Sr. Director:
La necrosis de pene es una entidad rara de la cual se han descrito pocos casos en enfermos en diálisis. En estos puede estar asociada a diabetes mellitus (DM) poco controlada, a calcifilaxia y muy raramente a embolismos de colesterol 1-9.
El diagnóstico es clínico tras examinar los antecedentes patológicos, la exploración física y realización de otros estudios como la biopsia de piel1,3,6,8.
Presentamos el caso de un varón de 77 años portador de marcapasos con DM II, retinopatía y nefropatía diabéticas, arteriopatía periférica, hipertensión arterial y fibrilación auricular que 3 meses antes de iniciar hemodiálisis, presentó exacerbación de las lesiones por arteriopatía en extremidades inferiores (EEII), evolucionando a necrosis seca en dedos de pie izquierdo y úlceras en cara externa de ambas piernas. Se realizó una arteriografía que objetivó obliteración arterial distal en ambas EEII no revascularizable, aconsejándose curas tópicas e intensificación del tratamiento analgésico. A los dos meses del inicio de la diálisis, la evolución de las lesiones en pierna izquierda fué más tórpida, existiendo además signos de robo en mano izquierda por fístula arteriovenosa humeral y aparición de lesión en glande de aspecto necrótico, no supurativa y dolorosa (Fig. 1). Existía un buen control de la tensión arterial y analíticamente un óptimo control del perfil lipídico, productos fosfo-cálcico de 42 mg2/dl2, PTH de 187 pg/ml y HbA1c del 7%. Se realizó biopsia cutánea de lesión peneana y de úlcera en cara anterior de pie derecho. Se estableció el diagnóstico diferencial entre calcifilaxia (pero la ausencia de otras lesiones sugestivas de esta patología y el correcto producto fosfo-cálcico así como de las cifras de PTH la hacían poco probable), con lesión vasculítica (aunque tampoco existía clínica sistémica compatible), con embolismos de colesterol y ya más probablemente con lesión isquémica en el contexto de angiopatía ateroesclerótica. El estudio anatomopatológico en ambas regiones mostró lesiones de necrosis isquémica sin calcificaciones arteriales ni signos de embolismos de colesterol. Dada la precariedad clínica del paciente, se descartó una posible limpieza quirúrgica de las úlceras de pierna izquierda o la amputación de ésta. Por ello se establecieron curas paliativas, siendo éxitus a los pocos días.

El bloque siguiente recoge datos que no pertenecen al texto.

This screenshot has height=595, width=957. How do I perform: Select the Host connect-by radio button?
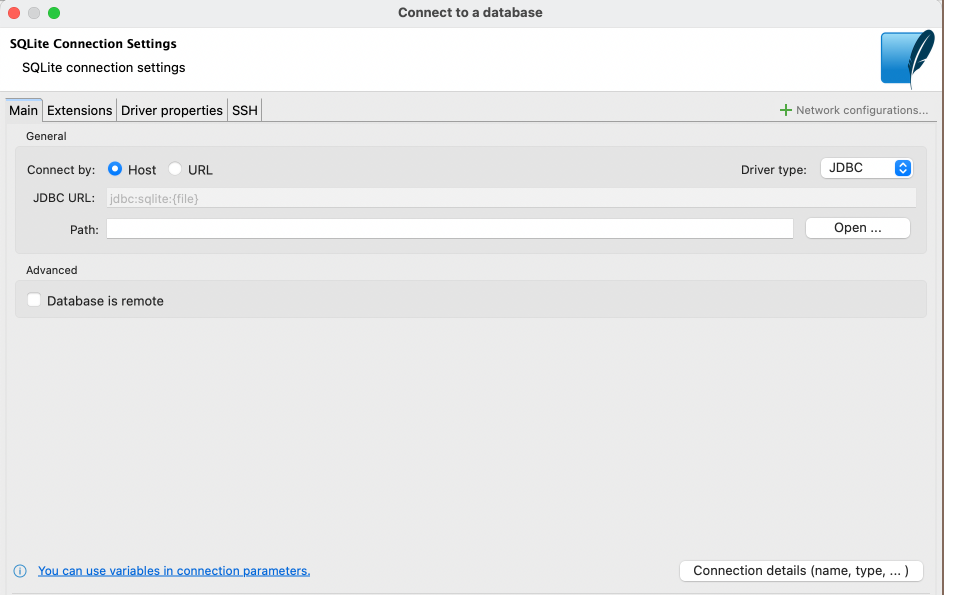click(115, 169)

El tratamiento de la necrosis de pene puede ser conservador, controlando la posibilidad de infección mediante desbridamiento de las áreas necróticas, antibióticos, oxígeno hiperbárico etc1,3. En los casos asociados a calcifilaxia es imperativa la normalización del calcio y fósforo séricos, inclusive la realización de paratiroidectomía si es necesaria4. Algunos autores sugieren un manejo quirúrgico temprano como la penectomía subtotal o total5,6.
Existe una alta mortalidad cuando la necrosis de pene se presenta en personas con DM e insuficiencia renal siendo de más del 50% a los 6 meses1,7,8.
A diferencia de los casos descritos y revisados por Stein y col.7 en enfermos en tratamiento renal substitutivo en los cuales la necrosis de pene se asoció a calcificación arterial ante productos fosfo-cálcicos superiores a 70 mg2/dl2 por hiperparatiroidismo secundario, en nuestro caso no se evidenciaron estas alteraciones. Aunque la muerte de este paciente no se debió a la lesión peneana por sí sola, es de interés su descripción ya que puede sernos de gran ayuda el conocimiento de esta entidad. Además el diagnóstico temprano y el tratamiento oportuno pueden ser determinantes en la evolución y pronóstico de estos enfermos.